Pop let go of the switch in the base of the
magnifying glass, placed it on the square of jeweler’s velvet, and
with a care which approached reverence folded the sides over it. He
returned it to its former place in the drawer and closed the
drawer. He looked at Kevin closely. He had put his pipe aside, and
there was now no smoke to obscure his eyes, which were still sharp
but not twinkling anymore.
“What I mean to say is, could it have been your
house before you owned it, do you think? Ten years ago—”
“We owned it ten years ago,” Kevin replied,
bewildered.
“Well, twenty? Thirty? What I mean to say, do you
recognize how the land lies? Looks like it climbs a little.”
“Our front lawn—” He thought deeply, then shook his
head. “No, ours is flat. If it does anything, it goes down a
little. Maybe that’s why the cellar ships a little water in a wet
spring.”
“Ayuh, ayuh, could be. What about the back
lawn?”
“There’s no sidewalk back there,” Kevin said. “And
on the sides—” He broke off. “You’re trying to find out if my
camera’s taking pictures of the past!” he said, and for the first
time he was really, actively frightened. He rubbed his tongue on
the roof of his mouth and seemed to taste metal.

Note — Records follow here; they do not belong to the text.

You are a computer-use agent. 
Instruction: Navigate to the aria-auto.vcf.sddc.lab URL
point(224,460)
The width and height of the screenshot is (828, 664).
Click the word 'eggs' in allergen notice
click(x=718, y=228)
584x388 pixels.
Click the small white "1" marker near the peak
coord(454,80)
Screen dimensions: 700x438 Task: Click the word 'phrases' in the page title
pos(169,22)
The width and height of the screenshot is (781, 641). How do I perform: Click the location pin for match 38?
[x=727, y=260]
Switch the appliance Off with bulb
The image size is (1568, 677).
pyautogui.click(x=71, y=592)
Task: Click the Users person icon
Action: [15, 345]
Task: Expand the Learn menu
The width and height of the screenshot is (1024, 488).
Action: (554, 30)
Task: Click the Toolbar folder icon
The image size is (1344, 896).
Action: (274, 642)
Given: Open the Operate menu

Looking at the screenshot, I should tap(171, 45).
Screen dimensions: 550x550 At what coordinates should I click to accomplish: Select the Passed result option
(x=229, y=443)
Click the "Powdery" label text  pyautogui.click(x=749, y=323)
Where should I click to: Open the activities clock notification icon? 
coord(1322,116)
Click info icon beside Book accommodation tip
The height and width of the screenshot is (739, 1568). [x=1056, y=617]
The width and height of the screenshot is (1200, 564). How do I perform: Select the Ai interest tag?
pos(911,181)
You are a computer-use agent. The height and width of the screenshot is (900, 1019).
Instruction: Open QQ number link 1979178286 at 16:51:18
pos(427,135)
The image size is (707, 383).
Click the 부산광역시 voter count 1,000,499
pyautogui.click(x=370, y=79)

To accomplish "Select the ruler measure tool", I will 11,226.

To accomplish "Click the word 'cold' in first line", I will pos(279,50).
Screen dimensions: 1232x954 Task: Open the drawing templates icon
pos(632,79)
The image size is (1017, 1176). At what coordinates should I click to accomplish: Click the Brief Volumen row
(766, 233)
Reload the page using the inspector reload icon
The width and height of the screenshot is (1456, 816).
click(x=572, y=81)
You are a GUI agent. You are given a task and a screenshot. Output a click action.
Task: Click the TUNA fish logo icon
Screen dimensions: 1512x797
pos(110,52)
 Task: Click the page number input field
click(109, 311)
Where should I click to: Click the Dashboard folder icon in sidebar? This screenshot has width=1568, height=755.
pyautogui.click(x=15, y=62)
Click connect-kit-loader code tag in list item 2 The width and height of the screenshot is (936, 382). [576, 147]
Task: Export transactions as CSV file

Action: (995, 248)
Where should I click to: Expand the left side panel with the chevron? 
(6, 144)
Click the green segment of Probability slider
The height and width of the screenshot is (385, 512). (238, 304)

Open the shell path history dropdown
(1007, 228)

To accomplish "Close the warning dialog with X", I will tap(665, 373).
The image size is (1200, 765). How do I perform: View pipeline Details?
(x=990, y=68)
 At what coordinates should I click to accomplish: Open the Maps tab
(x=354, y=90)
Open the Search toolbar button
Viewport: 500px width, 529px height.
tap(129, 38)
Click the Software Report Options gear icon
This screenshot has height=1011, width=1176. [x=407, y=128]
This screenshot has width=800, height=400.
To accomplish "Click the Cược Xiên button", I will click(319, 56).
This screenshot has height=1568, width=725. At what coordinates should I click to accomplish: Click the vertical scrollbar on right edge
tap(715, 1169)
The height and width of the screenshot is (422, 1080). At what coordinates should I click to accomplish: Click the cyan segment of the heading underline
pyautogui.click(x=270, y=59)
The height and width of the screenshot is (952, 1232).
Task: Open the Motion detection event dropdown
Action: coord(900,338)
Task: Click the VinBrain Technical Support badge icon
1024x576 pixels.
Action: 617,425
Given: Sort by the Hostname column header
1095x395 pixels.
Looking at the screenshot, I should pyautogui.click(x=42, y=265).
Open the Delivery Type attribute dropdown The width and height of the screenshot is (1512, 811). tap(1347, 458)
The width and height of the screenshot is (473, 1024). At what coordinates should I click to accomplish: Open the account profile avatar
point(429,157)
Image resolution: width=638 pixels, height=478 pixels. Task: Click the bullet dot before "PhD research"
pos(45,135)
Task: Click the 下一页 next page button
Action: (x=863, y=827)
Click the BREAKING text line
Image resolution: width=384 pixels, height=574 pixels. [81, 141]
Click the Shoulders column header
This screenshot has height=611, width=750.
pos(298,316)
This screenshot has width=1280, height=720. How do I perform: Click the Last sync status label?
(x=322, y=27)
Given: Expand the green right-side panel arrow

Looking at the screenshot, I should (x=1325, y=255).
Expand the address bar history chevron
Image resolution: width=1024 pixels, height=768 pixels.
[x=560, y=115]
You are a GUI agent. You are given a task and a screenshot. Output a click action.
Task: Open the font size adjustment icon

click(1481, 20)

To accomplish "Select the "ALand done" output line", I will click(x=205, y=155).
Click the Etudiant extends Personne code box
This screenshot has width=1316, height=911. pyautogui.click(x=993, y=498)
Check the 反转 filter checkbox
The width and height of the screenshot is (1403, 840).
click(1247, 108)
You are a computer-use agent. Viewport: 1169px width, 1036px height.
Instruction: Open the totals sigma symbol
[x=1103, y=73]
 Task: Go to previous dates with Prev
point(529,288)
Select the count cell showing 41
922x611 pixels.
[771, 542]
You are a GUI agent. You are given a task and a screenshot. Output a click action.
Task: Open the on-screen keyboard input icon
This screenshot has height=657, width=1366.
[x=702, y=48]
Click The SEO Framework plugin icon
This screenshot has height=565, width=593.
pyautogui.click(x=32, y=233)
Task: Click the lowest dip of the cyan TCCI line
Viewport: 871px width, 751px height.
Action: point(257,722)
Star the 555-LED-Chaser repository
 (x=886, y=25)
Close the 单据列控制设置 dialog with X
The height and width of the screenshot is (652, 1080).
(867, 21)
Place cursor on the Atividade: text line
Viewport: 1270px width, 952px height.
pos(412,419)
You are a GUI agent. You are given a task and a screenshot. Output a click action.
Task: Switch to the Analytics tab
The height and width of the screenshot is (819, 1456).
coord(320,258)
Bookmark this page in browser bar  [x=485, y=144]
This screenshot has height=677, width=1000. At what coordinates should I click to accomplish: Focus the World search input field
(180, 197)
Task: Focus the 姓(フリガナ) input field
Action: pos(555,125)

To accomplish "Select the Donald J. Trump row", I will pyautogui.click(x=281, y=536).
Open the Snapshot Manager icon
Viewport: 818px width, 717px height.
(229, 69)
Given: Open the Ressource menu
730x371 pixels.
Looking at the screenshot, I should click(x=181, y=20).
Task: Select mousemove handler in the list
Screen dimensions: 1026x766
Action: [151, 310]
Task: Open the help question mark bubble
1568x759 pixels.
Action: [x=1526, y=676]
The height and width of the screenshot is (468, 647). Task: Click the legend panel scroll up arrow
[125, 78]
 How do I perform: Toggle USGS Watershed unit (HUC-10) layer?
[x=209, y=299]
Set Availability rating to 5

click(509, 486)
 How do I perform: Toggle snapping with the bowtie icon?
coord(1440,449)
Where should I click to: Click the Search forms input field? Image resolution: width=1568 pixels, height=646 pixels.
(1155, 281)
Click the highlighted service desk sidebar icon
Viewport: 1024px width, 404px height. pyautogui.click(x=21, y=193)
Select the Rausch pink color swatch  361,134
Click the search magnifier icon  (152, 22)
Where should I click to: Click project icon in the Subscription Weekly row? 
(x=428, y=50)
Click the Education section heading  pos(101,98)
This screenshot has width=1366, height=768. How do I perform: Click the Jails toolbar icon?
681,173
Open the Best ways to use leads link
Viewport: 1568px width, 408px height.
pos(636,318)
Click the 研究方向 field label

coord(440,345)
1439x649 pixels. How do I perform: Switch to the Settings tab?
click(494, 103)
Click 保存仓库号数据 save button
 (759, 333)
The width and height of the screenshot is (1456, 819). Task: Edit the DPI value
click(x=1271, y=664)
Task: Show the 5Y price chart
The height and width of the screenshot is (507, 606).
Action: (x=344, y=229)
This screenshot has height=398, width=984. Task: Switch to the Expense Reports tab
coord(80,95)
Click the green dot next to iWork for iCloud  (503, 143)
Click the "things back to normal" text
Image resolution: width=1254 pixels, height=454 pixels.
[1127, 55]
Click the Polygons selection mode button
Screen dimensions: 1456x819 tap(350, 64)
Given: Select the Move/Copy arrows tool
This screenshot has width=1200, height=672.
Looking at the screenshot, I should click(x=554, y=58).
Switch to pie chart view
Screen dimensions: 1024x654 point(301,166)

“I was just askin.” Pop rapped his fingers beside
the photographs, and when he spoke, it seemed to be more to himself
than to Kevin. “You know,” he said, “some goddam funny things seem
to happen from time to time with two gadgets we’ve come to take
pretty much for granted. I ain’t sayin they do happen; only if they
don’t, there are a lot of liars and out-n-out hoaxers in the
world.”
“What gadgets?”
“Tape recorders and Polaroid cameras,” Pop said,
still seeming to talk to the pictures, or himself, and there was no
Kevin in this dusty clock-drumming space at the back of the
Emporium Galorium at all. “Take tape recorders. Do you know how
many people claim to have recorded the voices of dead folks on tape
recorders?”
“No,” Kevin said. He didn’t particularly mean for
his own voice to come out hushed, but it did; he didn’t seem to
have a whole lot of air in his lungs to speak with, for some reason
or other.
“Me neither,” Pop said, stirring the photographs
with one finger. It was blunt and gnarled, a finger which looked
made for rude and clumsy motions and operations, for poking people
and knocking vases off endtables and causing nosebleeds if it tried
to do so much as hook a humble chunk of dried snot from one of its
owner’s nostrils. Yet Kevin had watched the man’s hands and thought
there was probably more grace in that one finger than in his sister
Meg’s entire body (and maybe in his own; Clan Delevan was not known
for its lightfootedness or -handedness, which was probably one
reason why he thought that image of his father so nimbly catching
his mother on the way down had stuck with him, and might forever).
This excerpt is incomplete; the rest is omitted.